▶ **WHAT YOU HAVE TO DO**
Please give back exactly the line with "The image size is (980, 899)." and each line after it through the end of the material, leaving out the pictures.

::::

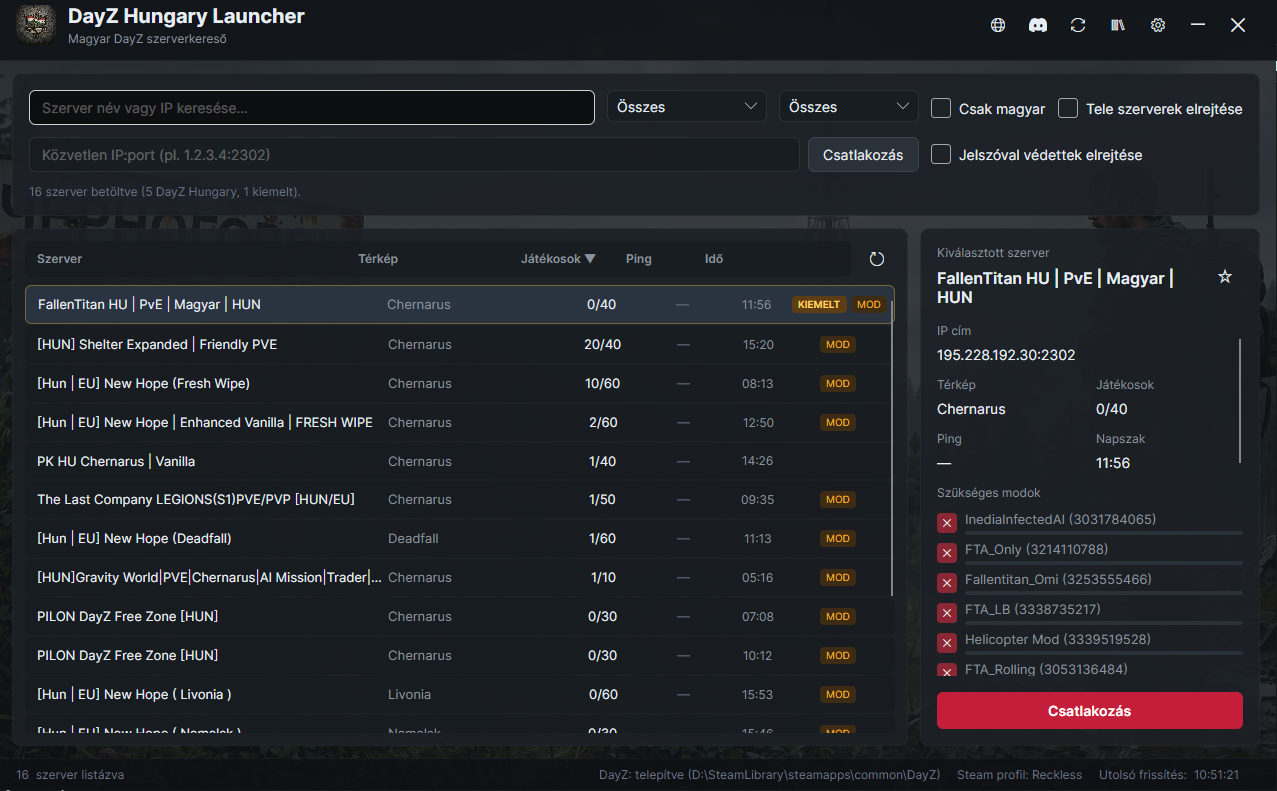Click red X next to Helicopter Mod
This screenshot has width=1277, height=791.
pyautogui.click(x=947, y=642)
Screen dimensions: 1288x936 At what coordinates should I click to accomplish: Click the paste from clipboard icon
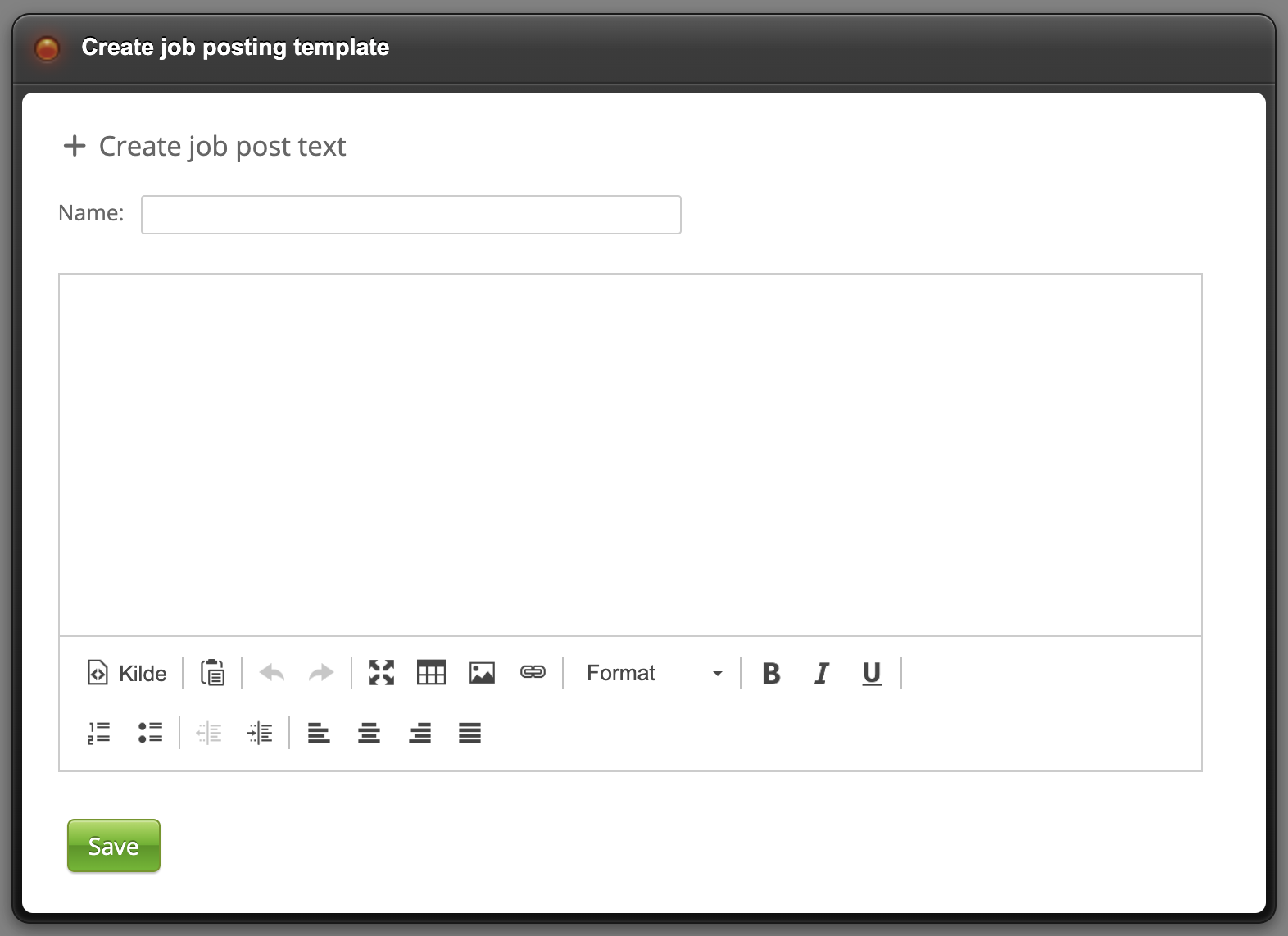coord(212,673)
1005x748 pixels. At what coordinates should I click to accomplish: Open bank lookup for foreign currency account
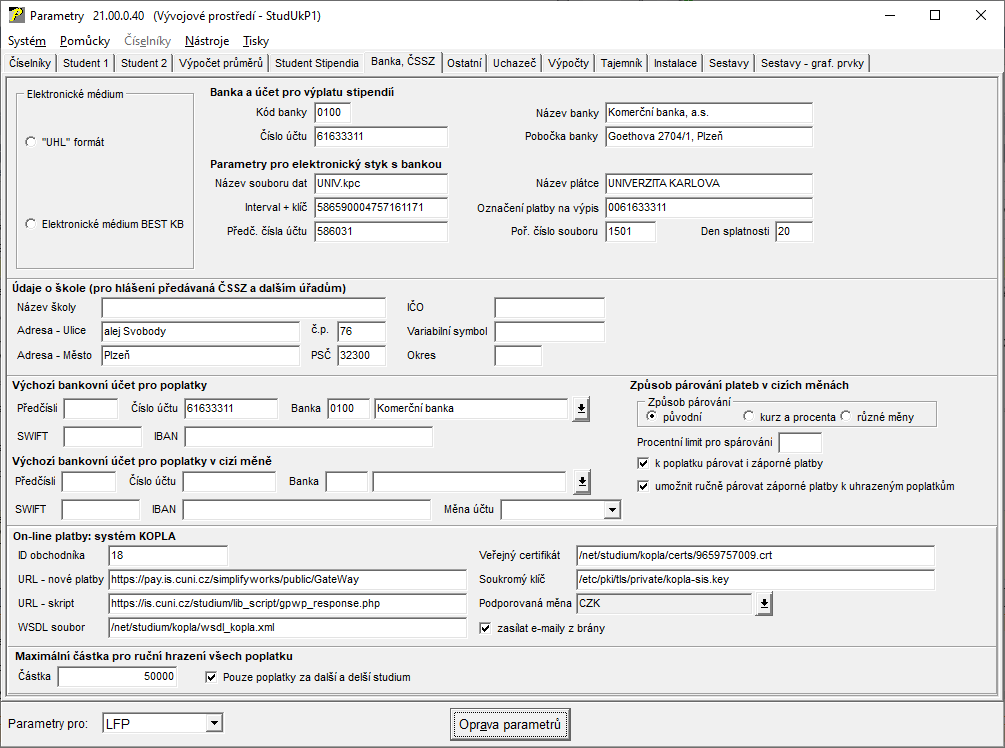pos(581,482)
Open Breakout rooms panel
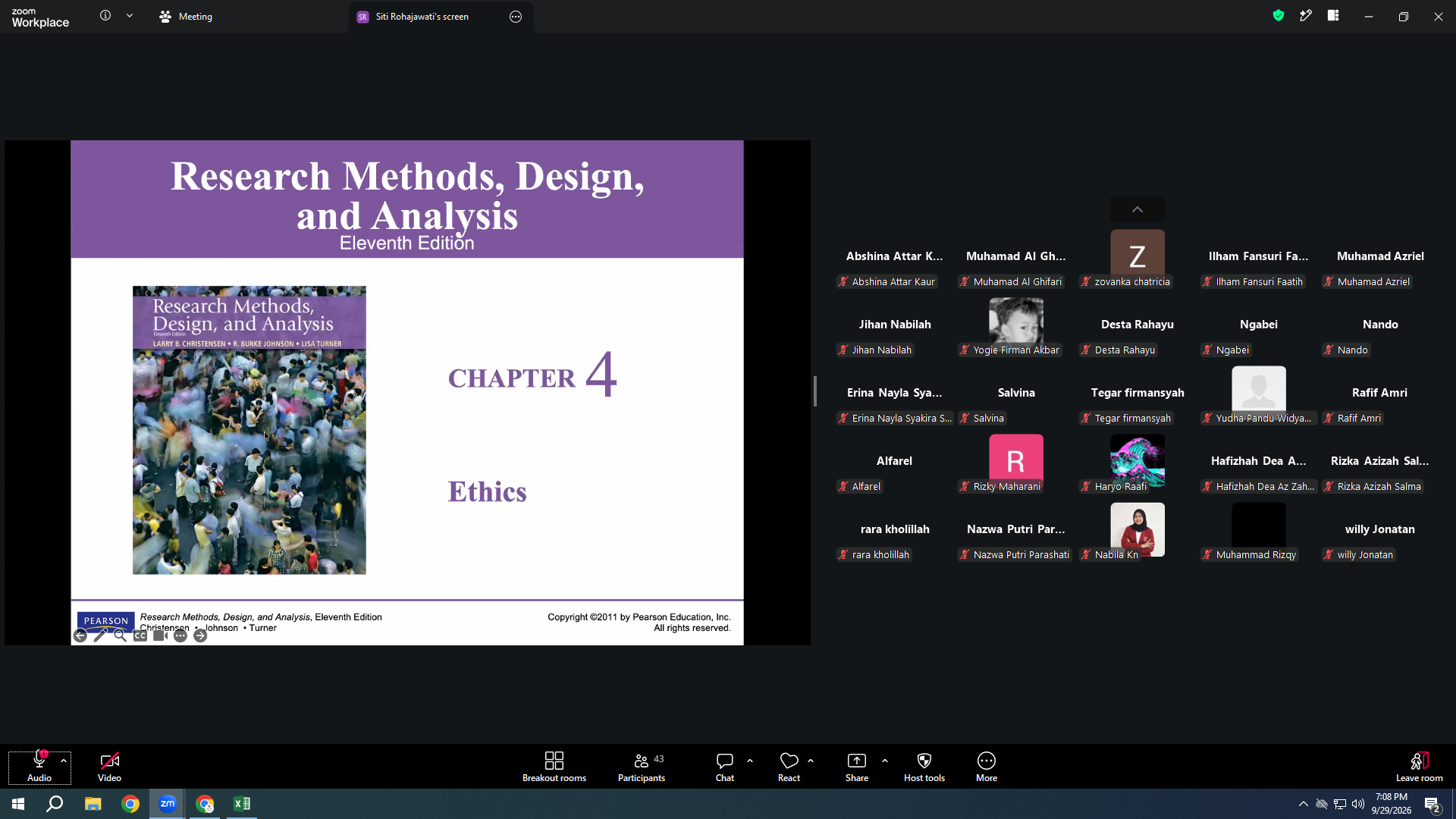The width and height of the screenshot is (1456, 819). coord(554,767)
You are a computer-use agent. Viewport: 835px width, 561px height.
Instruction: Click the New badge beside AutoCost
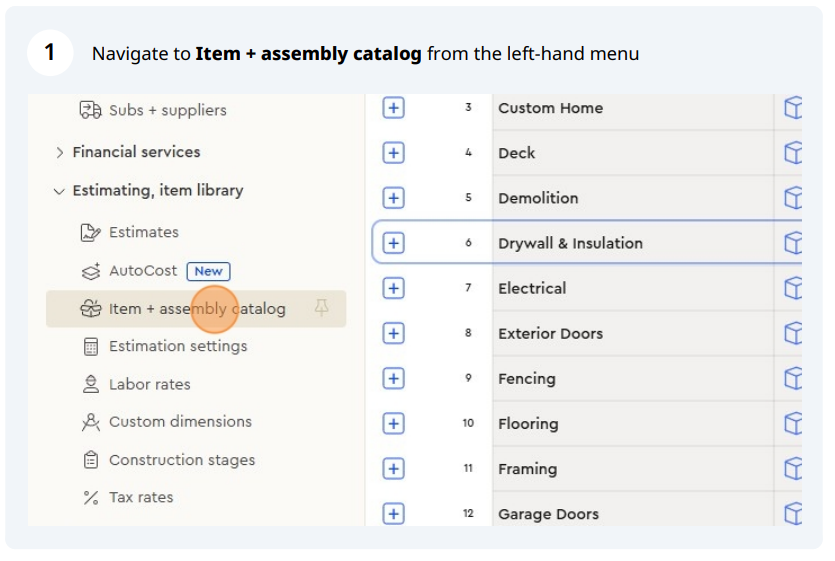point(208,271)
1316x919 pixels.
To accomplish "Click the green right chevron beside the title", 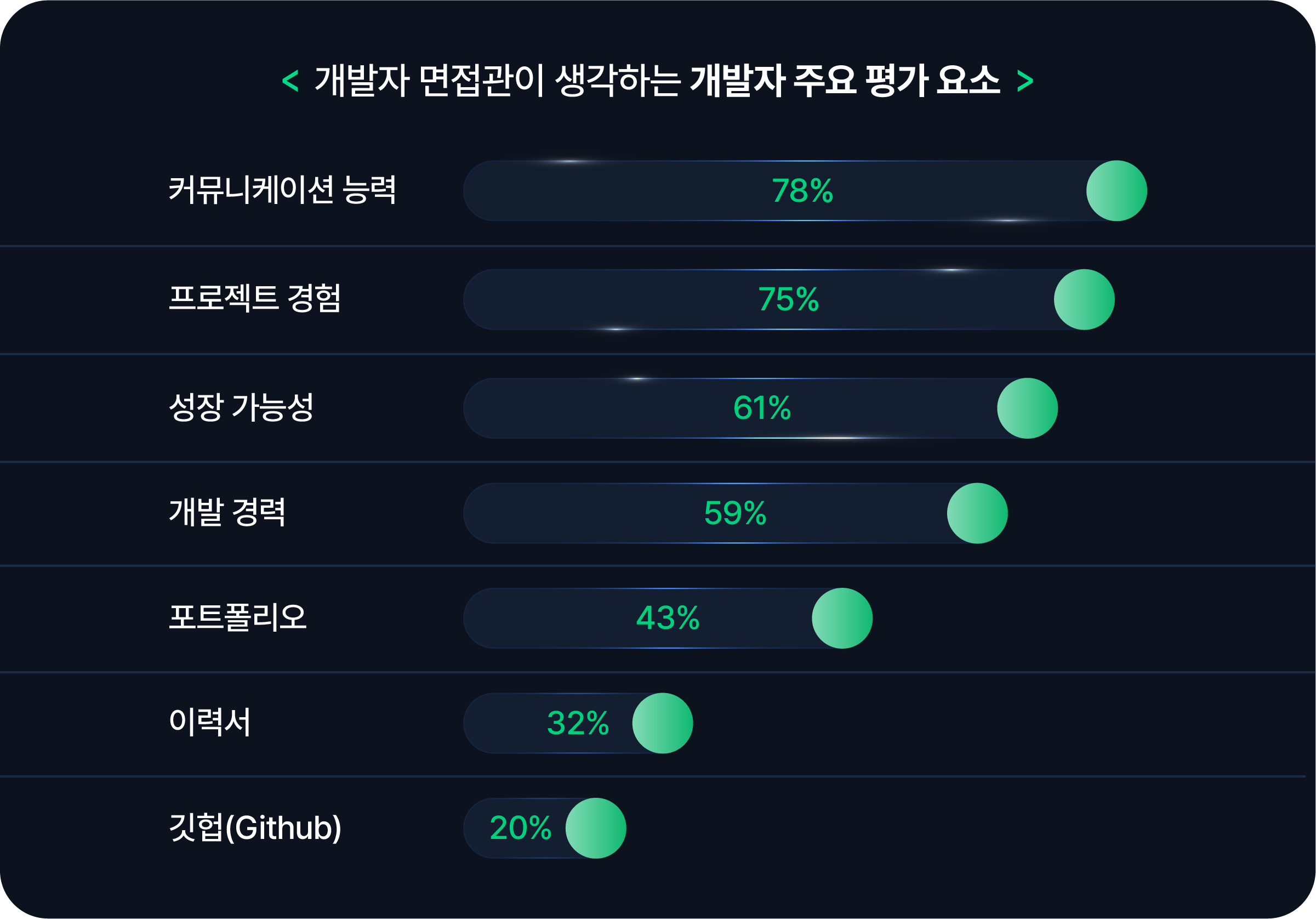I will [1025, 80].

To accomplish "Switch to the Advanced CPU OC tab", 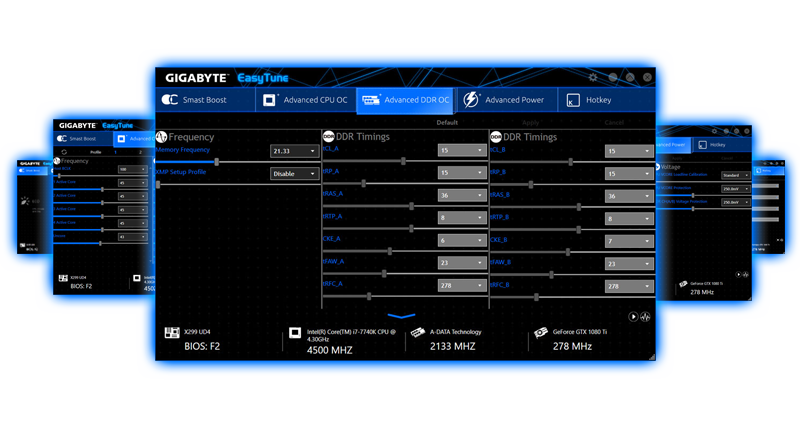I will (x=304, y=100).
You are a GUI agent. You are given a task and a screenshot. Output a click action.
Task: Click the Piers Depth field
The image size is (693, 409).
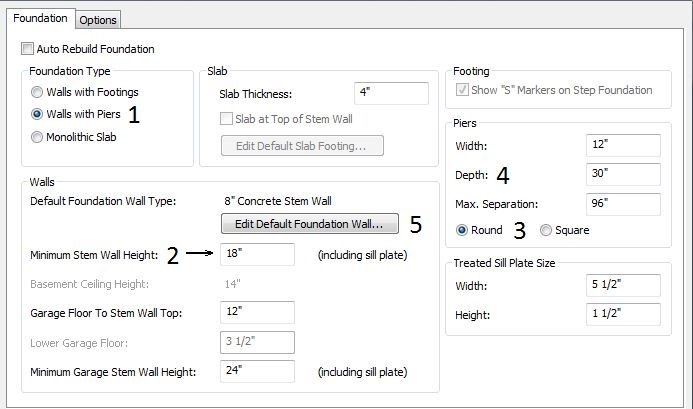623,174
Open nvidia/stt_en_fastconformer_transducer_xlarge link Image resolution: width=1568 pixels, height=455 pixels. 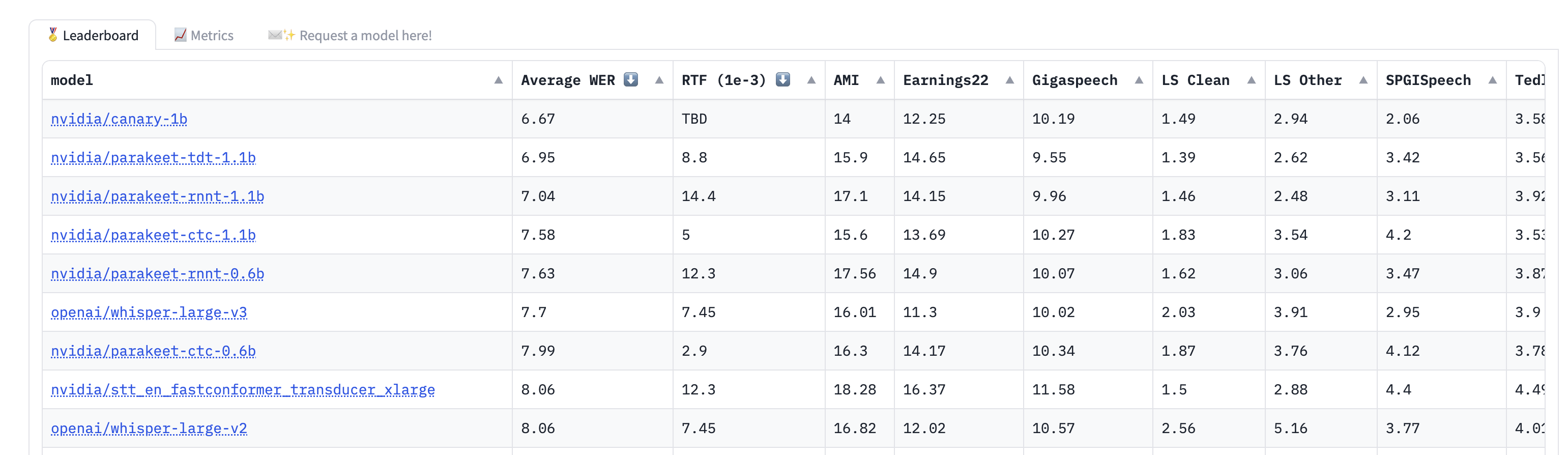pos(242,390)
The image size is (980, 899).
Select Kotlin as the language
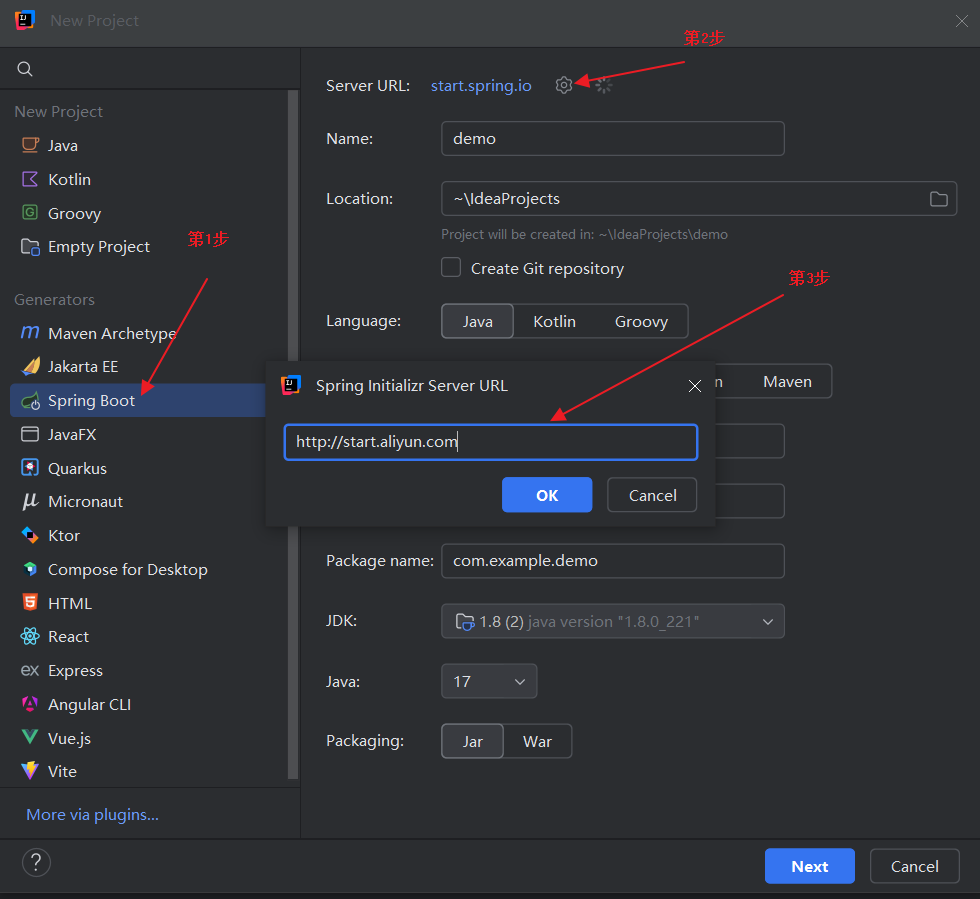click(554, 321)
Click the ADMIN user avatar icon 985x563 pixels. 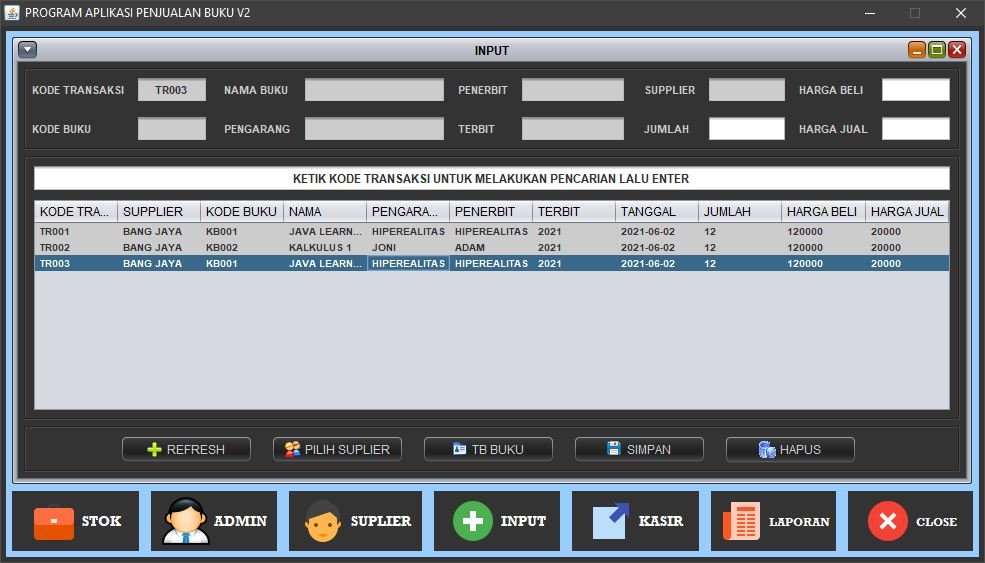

::::

▶ **EXERCISE ANSWER**
The image size is (980, 899).
Select Kotlin as the language
click(554, 321)
Click the ADMIN user avatar icon 985x563 pixels. 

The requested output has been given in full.